= Objective a =
In the rows below, count the lines that contain the string "follow" and give only that number.

So far, we have been discussing only ecumenical work at the world level. At the regional level, some Reformed churches have been able to establish concrete, new relationships. For example, in Europe since 1973, Lutheran and Reformed churches have enjoyed the experience of full communion and mutual recognition of ministries through the Leuenberg Agreement. This agreement has now been broadened and is being recognized elsewhere, for example, in Argentina. In North America, through the Caribbean and North American Area Council of the Alliance, dialogue intended to establish a similar relationship of full communion between the Reformed and Lutheran churches has been ongoing for decades and now seems to be nearing completion.
A Presbyterian church along with the Episcopal Church in the United States initiated in 1961 the bold proposal of a Consultation on Church Union (COCU) with the intention to bring about a union of the two churches. Others were invited to join the process, and a second Reformed church, the United Church of Christ, was among those who did so. The number of participants grew to nine, but the strategy has changed. Since the goal of organic union has seemed to be impossible to attain, the goal is now to create a covenant that will permit mutual recognition of sacraments and of ministries, witnessing together to common faith, and acting together in service. The covenant has been ratified by several churches, but the process is not yet complete.
III. CURRENT DISCUSSION ABOUT THE FUTURE OF THE ECUMEMCAL MOVEMENT
Our discussion so far, though severely limited by its focus on the Reformed family, gives evidence that substantial ecumenical progress has been made over recent decades. Why then is there so much uneasiness today about the future of the ecumenical movement?
Surely, it is partly because after so many years of effort, there are few dramatic examples of change in the lifestyle of our churches at the congregational level. When the World Council of Churches was formed nearly fifty years ago, and again in the 1960s, when the Catholic church entered into ecumenical life, churches eagerly expected that visible unity of the church would be created, and there is disappointment. In fact, most people in the pews are poorly informed about the very significant progress that has been made in the ecumenical movement. Remarkable shifts in attitudes toward our brothers and sisters in other churches have taken place, creating greater openness, but so gradually that people have forgotten how life used to be.
But there are other reasons for the uneasiness. Some argue that we have never really been able to identify the proper role of the ecumenical movement and of its various participants in relation to the churches. What is the proper role of the World Council of Churches and the various national councils of churches? To what extent should they be seen as having a “privileged” role in the ecumenical movement? How do they relate to the many quite informal “ecumenical” grassroots movements that have sprung up, often around special issues like the environment or nuclear weapons or women’s concerns, without any official church sponsorship? These informal groups are often vital and effective and closer to the people in the pews, who see the results of their work locally.
Others argue that ecumenical institutions are either too timid or too radical with respect to world crises and social issues. Undoubtedly, theological divisions within our churches on the proper approach by churches to social issues are as deep and difficult as on traditional faith-and-order issues.

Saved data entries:

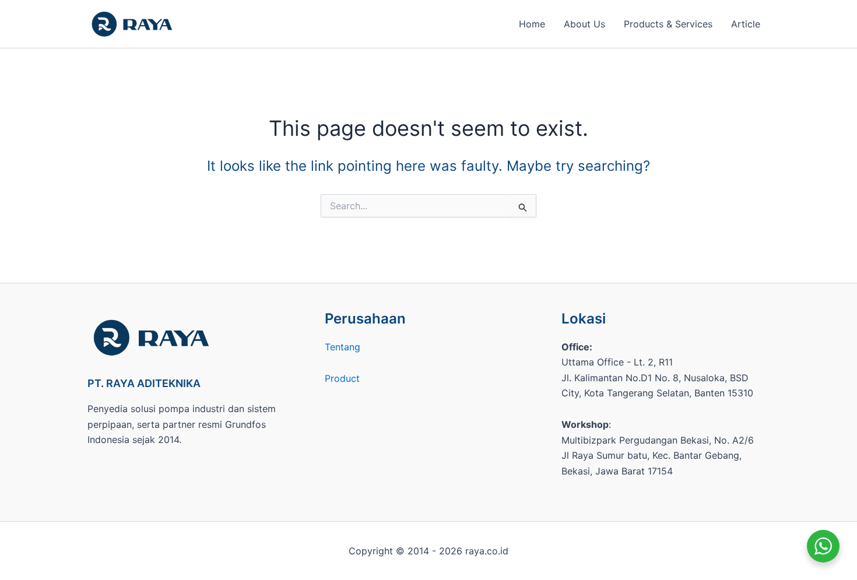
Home (532, 24)
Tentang (342, 347)
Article (745, 24)
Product (342, 378)
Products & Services (668, 24)
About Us (584, 24)
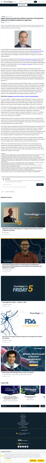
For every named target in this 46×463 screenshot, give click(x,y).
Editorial (23, 417)
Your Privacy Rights (23, 427)
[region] (23, 457)
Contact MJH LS (23, 421)
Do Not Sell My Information (23, 423)
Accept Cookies (33, 460)
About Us (23, 415)
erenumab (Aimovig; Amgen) (37, 51)
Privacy (23, 425)
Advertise (23, 420)
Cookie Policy (8, 458)
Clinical (2, 191)
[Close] (44, 454)
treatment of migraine (27, 64)
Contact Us (23, 419)
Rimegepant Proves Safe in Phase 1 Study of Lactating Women (22, 96)
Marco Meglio (6, 232)
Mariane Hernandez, (7, 374)
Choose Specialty (22, 4)
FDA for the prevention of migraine (29, 59)
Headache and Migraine (10, 191)
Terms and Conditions (23, 424)
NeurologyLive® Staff (8, 269)
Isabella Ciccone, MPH (8, 304)
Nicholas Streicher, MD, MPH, (17, 374)
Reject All (41, 460)
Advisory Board (23, 416)
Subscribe (39, 184)
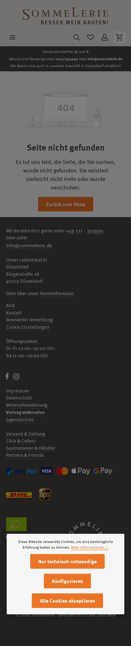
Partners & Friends (25, 455)
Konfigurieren (67, 581)
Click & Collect (21, 440)
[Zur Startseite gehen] (65, 14)
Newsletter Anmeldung (29, 319)
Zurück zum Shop (65, 204)
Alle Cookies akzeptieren (67, 601)
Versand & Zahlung (25, 433)
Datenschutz (19, 397)
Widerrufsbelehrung (26, 405)
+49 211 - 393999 (84, 230)
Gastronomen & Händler (30, 448)
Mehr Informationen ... (89, 547)
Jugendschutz (20, 419)
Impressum (17, 390)
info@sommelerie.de (104, 58)
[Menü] (12, 37)
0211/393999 (66, 58)
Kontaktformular (56, 293)
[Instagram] (16, 378)
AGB (10, 305)
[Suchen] (76, 37)
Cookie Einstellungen (27, 327)
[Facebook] (7, 378)
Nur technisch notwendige (67, 561)
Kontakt (14, 312)
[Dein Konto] (104, 37)
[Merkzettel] (90, 37)
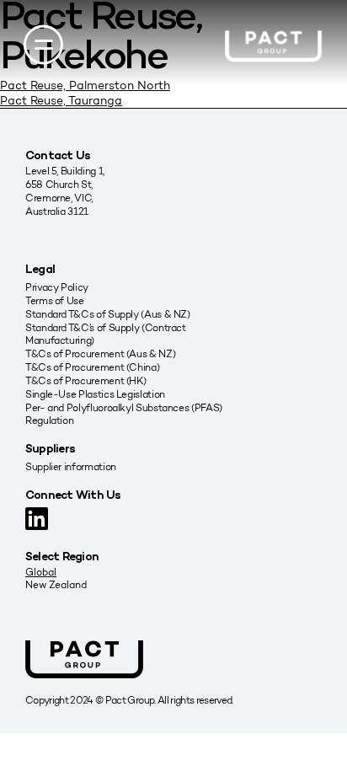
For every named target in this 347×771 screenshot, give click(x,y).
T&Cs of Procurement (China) (92, 367)
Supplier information (70, 466)
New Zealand (56, 584)
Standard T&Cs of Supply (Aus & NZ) (107, 314)
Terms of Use (54, 300)
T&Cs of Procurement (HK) (85, 380)
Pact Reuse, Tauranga (61, 101)
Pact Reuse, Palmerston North (85, 85)
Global (40, 571)
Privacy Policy (56, 287)
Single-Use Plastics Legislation (95, 394)
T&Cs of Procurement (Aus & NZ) (100, 353)
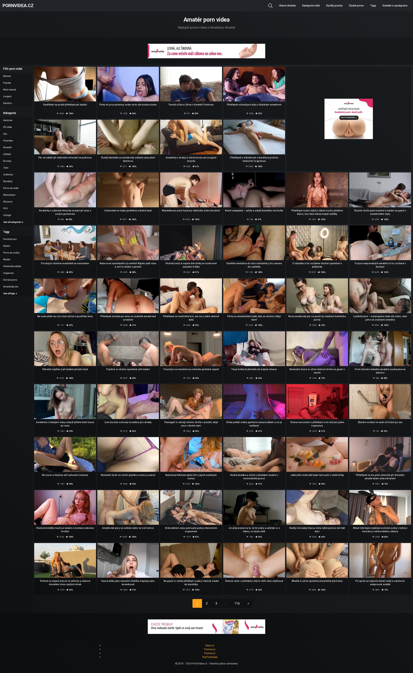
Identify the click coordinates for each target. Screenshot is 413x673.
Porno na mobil (10, 188)
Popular (7, 83)
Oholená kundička (12, 266)
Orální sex (8, 174)
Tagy (373, 5)
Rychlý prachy (334, 5)
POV (5, 208)
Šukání (6, 246)
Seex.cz (209, 645)
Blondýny (7, 181)
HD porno (7, 201)
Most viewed (9, 89)
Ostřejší (7, 215)
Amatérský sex (10, 286)
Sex (5, 134)
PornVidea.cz (17, 5)
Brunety (7, 161)
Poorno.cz (209, 653)
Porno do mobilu (11, 252)
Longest (7, 96)
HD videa (7, 127)
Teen (5, 167)
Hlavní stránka (287, 5)
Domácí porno (10, 280)
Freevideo (8, 140)
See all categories (12, 222)
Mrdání (6, 259)
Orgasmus (8, 273)
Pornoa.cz (209, 649)
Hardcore (7, 120)
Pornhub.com (10, 239)
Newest (7, 76)
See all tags (9, 293)
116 (237, 603)
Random (7, 103)
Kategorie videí (311, 5)
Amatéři (7, 147)
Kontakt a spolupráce (395, 5)
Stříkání (7, 154)
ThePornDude (209, 657)
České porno (356, 5)
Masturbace (9, 195)
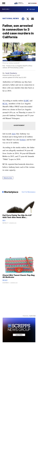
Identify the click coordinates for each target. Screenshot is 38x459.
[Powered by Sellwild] (32, 316)
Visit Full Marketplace (28, 192)
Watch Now (32, 3)
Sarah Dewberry (11, 73)
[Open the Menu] (3, 3)
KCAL (5, 103)
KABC (26, 100)
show (14, 133)
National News (11, 18)
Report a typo (8, 178)
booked (22, 139)
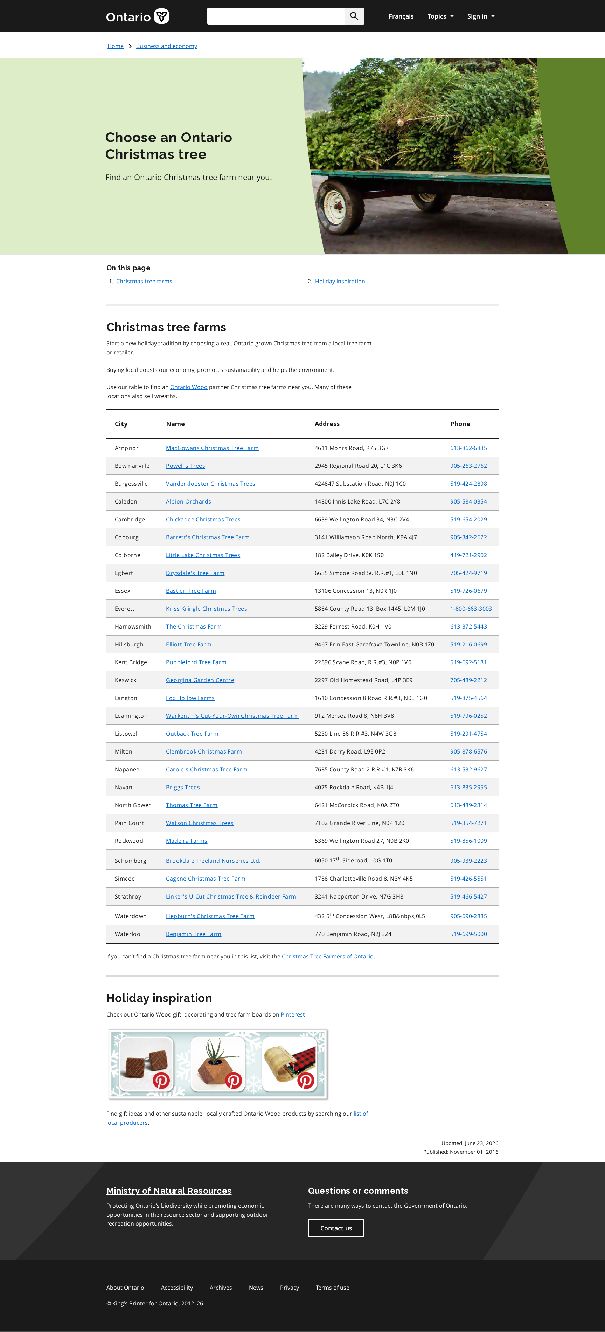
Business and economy (166, 46)
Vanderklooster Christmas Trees (210, 483)
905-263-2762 (468, 466)
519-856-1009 (468, 841)
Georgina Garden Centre (200, 680)
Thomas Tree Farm (191, 805)
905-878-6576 (468, 751)
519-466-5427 (468, 896)
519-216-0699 (468, 644)
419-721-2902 (468, 555)
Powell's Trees (185, 466)
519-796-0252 (468, 716)
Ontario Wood (189, 387)
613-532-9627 (468, 769)
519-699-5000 (468, 934)
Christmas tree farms (144, 281)
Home (115, 46)
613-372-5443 (468, 626)
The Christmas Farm (194, 626)
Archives (221, 1287)
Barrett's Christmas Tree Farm (208, 537)
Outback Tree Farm (192, 733)
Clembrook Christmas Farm (204, 751)
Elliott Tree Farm (188, 644)
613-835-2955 (468, 787)
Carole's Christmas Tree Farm (207, 769)
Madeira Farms (186, 841)
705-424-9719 (468, 573)
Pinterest (293, 1014)
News (256, 1287)
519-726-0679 (468, 591)
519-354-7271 (468, 823)
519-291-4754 (468, 733)
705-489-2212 (468, 680)
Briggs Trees (183, 787)
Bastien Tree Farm (191, 591)
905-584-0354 (468, 501)
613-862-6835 (468, 448)
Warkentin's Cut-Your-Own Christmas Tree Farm (232, 716)
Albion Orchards (188, 501)
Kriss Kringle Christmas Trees (206, 608)
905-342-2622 (468, 537)
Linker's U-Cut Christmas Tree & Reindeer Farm (231, 896)
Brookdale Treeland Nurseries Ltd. (213, 861)
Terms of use (332, 1287)
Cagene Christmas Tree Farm (205, 878)
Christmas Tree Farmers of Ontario (328, 956)
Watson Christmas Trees (200, 823)
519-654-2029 (468, 519)
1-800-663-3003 (471, 608)
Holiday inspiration (340, 281)
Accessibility (177, 1287)
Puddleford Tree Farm (196, 662)
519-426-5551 (468, 878)
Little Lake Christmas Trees (203, 555)
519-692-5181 (468, 662)
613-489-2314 (468, 805)
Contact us (336, 1228)
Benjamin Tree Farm (193, 934)
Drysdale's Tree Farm (195, 573)
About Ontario (125, 1287)
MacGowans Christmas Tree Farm (212, 448)
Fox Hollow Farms (190, 698)
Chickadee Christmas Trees (203, 519)
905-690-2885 (468, 916)
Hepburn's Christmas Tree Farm (210, 916)
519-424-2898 (468, 483)
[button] (354, 16)
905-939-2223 (468, 861)
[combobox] (285, 16)
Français (401, 16)
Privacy (289, 1287)
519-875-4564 (468, 698)
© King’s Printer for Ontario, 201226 (154, 1303)
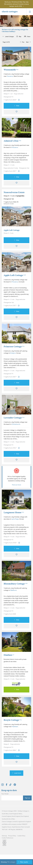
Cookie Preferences (7, 838)
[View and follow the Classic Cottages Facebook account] (6, 785)
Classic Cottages (8, 811)
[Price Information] (19, 100)
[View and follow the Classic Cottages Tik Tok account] (10, 785)
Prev (23, 42)
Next (27, 42)
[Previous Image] (5, 57)
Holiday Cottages (23, 811)
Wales (20, 814)
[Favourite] (16, 112)
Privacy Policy (12, 836)
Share (28, 36)
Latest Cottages (9, 36)
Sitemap (4, 836)
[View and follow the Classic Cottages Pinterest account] (15, 785)
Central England (6, 816)
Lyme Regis (15, 519)
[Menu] (29, 11)
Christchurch (16, 424)
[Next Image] (28, 57)
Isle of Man (11, 819)
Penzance (10, 76)
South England (13, 814)
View (17, 106)
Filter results (24, 862)
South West (5, 814)
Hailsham (15, 726)
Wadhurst (13, 590)
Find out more (16, 485)
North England (16, 816)
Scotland (4, 819)
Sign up (27, 798)
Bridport (13, 353)
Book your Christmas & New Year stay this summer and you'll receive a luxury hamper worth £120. (16, 4)
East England (25, 816)
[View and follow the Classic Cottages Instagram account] (2, 785)
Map (20, 36)
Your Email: (5, 794)
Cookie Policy (21, 836)
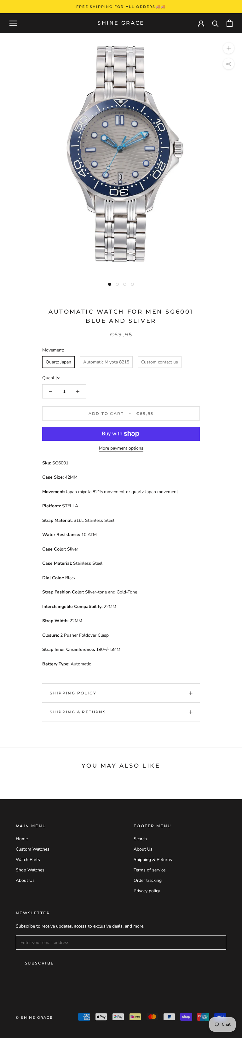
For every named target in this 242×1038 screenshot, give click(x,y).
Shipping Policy (73, 693)
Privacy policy (147, 891)
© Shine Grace (34, 1017)
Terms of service (149, 870)
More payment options (121, 448)
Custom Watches (32, 849)
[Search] (215, 23)
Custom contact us (159, 362)
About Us (25, 880)
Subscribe (39, 963)
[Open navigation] (13, 23)
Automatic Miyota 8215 (106, 362)
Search (140, 839)
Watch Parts (28, 860)
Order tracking (148, 880)
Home (22, 839)
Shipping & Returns (78, 712)
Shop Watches (30, 870)
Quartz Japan (58, 362)
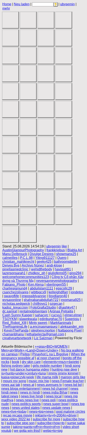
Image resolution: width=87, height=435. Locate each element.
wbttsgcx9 (38, 292)
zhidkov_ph (36, 273)
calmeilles (10, 258)
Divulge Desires (42, 254)
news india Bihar (55, 392)
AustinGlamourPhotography (23, 250)
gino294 (75, 273)
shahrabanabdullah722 (41, 300)
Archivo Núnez (33, 265)
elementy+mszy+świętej (61, 362)
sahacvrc (42, 315)
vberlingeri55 (56, 284)
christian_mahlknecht (18, 261)
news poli (48, 400)
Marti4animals (60, 323)
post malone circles (70, 411)
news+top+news (41, 411)
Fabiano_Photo (14, 284)
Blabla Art (74, 250)
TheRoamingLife (14, 326)
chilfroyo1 (40, 303)
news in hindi (30, 392)
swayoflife (11, 296)
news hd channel (55, 388)
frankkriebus (55, 250)
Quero (62, 258)
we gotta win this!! (27, 430)
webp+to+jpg (53, 430)
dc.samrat (9, 311)
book (15, 362)
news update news (56, 408)
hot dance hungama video (29, 369)
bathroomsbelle (65, 261)
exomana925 (71, 300)
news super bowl (56, 404)
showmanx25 (66, 254)
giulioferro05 (57, 273)
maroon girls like (73, 377)
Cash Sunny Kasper (17, 315)
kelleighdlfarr (58, 292)
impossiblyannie (34, 296)
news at (28, 385)
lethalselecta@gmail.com (45, 334)
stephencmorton (43, 330)
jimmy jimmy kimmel (63, 373)
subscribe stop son (21, 423)
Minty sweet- (38, 323)
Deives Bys (10, 265)
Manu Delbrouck (14, 254)
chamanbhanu (13, 334)
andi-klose (54, 265)
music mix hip (39, 381)
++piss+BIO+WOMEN (51, 346)
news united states (26, 408)
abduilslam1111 (41, 288)
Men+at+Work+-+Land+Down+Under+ (29, 350)
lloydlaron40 (58, 296)
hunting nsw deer (64, 369)
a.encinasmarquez (44, 326)
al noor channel (48, 358)
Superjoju (72, 319)
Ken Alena (36, 284)
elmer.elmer (73, 315)
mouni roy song (14, 381)
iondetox (77, 292)
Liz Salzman (43, 338)
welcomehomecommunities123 (25, 277)
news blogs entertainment (20, 388)
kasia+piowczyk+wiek (17, 377)
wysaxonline (11, 300)
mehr (6, 8)
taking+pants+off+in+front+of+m (36, 427)
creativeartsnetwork (16, 338)
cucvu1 (56, 315)
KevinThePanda (16, 330)
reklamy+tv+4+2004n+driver (56, 415)
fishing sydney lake (15, 365)
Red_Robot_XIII (14, 323)
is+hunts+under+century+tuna (23, 373)
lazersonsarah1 (14, 273)
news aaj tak (10, 385)
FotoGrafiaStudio (43, 307)
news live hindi (32, 396)
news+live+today (14, 411)
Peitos (25, 354)
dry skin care (31, 362)
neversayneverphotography (56, 280)
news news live (27, 400)
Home (6, 4)
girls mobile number (47, 365)
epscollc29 (64, 288)
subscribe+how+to (51, 423)
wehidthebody (41, 269)
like (64, 246)
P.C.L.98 (26, 258)
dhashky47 (66, 307)
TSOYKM (9, 319)
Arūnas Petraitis (61, 311)
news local (54, 396)
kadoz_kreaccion (15, 307)
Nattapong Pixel (70, 330)
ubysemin (67, 4)
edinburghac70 (50, 319)
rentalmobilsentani (33, 311)
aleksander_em (71, 326)
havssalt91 (63, 269)
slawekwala (28, 319)
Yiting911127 (45, 258)
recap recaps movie (17, 415)
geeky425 (44, 261)
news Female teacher (68, 381)
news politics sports (26, 404)
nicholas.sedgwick (16, 303)
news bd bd (73, 385)
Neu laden (22, 4)
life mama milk (47, 377)
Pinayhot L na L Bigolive (50, 354)
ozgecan (56, 303)
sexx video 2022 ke (15, 419)
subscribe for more (46, 419)
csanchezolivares (15, 292)
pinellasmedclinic (15, 269)
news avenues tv (49, 385)
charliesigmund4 (14, 288)
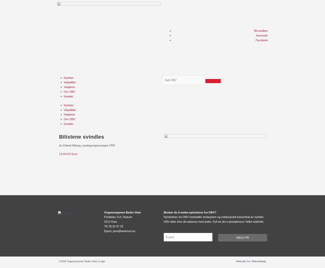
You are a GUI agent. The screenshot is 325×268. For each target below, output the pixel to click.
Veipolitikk (70, 82)
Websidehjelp (258, 261)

= Objective b =
Continue the passage about the future of the ecumenical movement above, starting after its last sentence.

= Reply a =
4

= Reply b =
Konrad Raiser, General Secretary of the WCC, in his book Ecumenism in Transition, suggests that one source of confusion may be that the ecumenical movement is undergoing a “paradigm shift,” moving away from what he calls the “unhistorical and dogmatic” christocentric universalism characteristic of the early years of the ecumenical movement and from its earlier understanding of mission. In more recent years,
We are being pointed away from the concept of the cosmic Christ back to the historical Jesus and his deeds, in which, as parables, new life and the reality of the kingdom of God shine forth. And we are being pointed to the work of the Holy Spirit, who as the gift of the last days, shows up our world in its finitude, creates fellowship between the abidingly different, and precisely thus enables us to experience new life, life in its fullness.”(12)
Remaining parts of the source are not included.